Work to complete ▸ Rewrite as a numbered list everything from the start of the items down to the line containing "Action: (x=50, y=55)", dropping blank lines.

Records for processing ▸
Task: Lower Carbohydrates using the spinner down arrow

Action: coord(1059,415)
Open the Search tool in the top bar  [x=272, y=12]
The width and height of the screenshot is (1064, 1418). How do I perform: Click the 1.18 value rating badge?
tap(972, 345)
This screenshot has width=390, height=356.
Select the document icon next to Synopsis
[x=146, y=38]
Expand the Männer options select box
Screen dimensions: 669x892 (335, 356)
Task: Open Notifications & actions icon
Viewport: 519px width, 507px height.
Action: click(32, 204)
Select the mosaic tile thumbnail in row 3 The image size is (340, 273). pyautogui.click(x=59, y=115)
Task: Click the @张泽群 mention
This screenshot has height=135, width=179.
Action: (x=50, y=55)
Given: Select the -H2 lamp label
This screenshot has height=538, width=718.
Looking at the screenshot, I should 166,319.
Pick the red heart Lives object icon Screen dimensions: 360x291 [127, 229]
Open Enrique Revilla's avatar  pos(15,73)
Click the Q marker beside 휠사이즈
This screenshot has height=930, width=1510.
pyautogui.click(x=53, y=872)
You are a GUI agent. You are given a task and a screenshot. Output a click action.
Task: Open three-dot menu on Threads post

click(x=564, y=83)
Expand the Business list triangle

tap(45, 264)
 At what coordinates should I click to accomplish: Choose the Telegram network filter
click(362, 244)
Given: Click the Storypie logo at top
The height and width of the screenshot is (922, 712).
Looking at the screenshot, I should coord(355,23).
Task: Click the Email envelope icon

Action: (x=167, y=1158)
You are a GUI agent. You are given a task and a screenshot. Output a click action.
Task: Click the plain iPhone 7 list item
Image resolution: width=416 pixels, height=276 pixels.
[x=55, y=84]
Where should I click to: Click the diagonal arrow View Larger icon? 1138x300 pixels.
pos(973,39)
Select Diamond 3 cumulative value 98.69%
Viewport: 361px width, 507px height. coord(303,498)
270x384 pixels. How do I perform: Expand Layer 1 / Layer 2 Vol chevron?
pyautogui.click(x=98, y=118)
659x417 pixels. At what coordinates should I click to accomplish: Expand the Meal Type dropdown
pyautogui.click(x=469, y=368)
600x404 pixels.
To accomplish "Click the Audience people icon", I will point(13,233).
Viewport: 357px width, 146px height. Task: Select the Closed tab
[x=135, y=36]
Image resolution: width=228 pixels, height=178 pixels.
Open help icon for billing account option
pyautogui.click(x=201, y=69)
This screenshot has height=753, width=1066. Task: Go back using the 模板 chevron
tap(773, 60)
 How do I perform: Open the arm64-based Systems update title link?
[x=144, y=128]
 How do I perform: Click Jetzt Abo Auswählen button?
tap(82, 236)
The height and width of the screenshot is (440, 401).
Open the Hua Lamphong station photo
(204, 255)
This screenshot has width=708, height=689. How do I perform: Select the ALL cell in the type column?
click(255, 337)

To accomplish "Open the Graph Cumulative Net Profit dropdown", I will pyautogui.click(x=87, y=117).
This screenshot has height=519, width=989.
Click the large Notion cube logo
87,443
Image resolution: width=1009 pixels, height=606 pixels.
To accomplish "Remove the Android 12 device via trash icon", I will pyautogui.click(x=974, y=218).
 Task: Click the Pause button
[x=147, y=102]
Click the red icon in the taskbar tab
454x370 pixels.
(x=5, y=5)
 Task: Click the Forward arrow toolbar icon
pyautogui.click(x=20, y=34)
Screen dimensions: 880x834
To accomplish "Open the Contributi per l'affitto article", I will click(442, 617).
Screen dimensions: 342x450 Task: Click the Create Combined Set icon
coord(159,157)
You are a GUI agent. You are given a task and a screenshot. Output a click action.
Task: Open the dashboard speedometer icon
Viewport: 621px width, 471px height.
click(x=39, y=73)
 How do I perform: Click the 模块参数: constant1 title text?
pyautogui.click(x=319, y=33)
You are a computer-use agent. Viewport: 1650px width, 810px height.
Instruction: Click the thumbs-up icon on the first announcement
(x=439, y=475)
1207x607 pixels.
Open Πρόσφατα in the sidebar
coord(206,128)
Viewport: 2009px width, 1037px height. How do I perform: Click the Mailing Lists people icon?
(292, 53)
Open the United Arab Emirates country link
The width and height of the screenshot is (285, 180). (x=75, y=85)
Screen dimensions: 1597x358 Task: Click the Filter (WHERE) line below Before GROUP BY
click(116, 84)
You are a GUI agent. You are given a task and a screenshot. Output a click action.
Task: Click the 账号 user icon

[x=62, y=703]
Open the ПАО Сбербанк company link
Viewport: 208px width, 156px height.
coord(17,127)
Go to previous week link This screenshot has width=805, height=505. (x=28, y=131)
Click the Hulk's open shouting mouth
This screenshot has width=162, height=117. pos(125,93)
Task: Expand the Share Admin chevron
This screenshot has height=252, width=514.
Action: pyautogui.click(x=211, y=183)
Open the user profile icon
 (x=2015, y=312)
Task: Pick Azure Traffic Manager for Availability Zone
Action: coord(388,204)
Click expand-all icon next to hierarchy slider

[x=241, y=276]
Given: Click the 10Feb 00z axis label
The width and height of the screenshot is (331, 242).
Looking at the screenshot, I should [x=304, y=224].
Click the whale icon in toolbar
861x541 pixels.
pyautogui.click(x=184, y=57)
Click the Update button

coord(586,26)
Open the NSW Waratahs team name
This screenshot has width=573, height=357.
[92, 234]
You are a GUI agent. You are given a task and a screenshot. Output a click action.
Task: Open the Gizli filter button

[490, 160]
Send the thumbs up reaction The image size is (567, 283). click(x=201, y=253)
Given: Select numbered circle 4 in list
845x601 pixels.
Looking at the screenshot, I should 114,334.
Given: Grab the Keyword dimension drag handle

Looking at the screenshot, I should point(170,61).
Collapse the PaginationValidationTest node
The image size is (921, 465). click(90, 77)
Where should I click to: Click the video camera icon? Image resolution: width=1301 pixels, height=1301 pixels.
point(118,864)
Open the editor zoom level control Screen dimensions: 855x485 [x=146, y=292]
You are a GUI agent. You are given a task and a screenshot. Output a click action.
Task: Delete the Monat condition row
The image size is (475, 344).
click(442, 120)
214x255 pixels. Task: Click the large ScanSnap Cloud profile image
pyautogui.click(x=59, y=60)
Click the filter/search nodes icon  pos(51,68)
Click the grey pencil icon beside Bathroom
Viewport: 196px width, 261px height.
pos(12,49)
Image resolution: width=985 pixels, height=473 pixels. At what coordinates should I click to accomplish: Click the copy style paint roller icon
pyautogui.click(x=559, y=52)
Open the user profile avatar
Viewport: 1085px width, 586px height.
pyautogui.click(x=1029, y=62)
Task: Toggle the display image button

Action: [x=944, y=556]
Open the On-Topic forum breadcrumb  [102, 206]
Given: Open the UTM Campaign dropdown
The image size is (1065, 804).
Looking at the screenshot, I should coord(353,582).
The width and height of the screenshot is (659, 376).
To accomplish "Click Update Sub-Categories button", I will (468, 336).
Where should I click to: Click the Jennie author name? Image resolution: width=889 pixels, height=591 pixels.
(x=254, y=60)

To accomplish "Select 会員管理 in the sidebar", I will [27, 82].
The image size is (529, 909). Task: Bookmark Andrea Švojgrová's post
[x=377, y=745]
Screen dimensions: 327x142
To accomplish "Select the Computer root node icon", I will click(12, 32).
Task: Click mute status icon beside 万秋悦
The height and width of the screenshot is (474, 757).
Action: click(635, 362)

Output below ▸
1. Task: Lower Carbohydrates using the spinner down arrow
2. Action: coord(1059,415)
3. Open the Search tool in the top bar  [x=272, y=12]
4. The width and height of the screenshot is (1064, 1418). How do I perform: Click the 1.18 value rating badge?
5. tap(972, 345)
6. This screenshot has width=390, height=356.
7. Select the document icon next to Synopsis
8. [x=146, y=38]
9. Expand the Männer options select box
10. Screen dimensions: 669x892 (335, 356)
11. Task: Open Notifications & actions icon
12. Viewport: 519px width, 507px height.
13. Action: click(32, 204)
14. Select the mosaic tile thumbnail in row 3 The image size is (340, 273). pyautogui.click(x=59, y=115)
15. Task: Click the @张泽群 mention
16. This screenshot has height=135, width=179.
17. Action: (x=50, y=55)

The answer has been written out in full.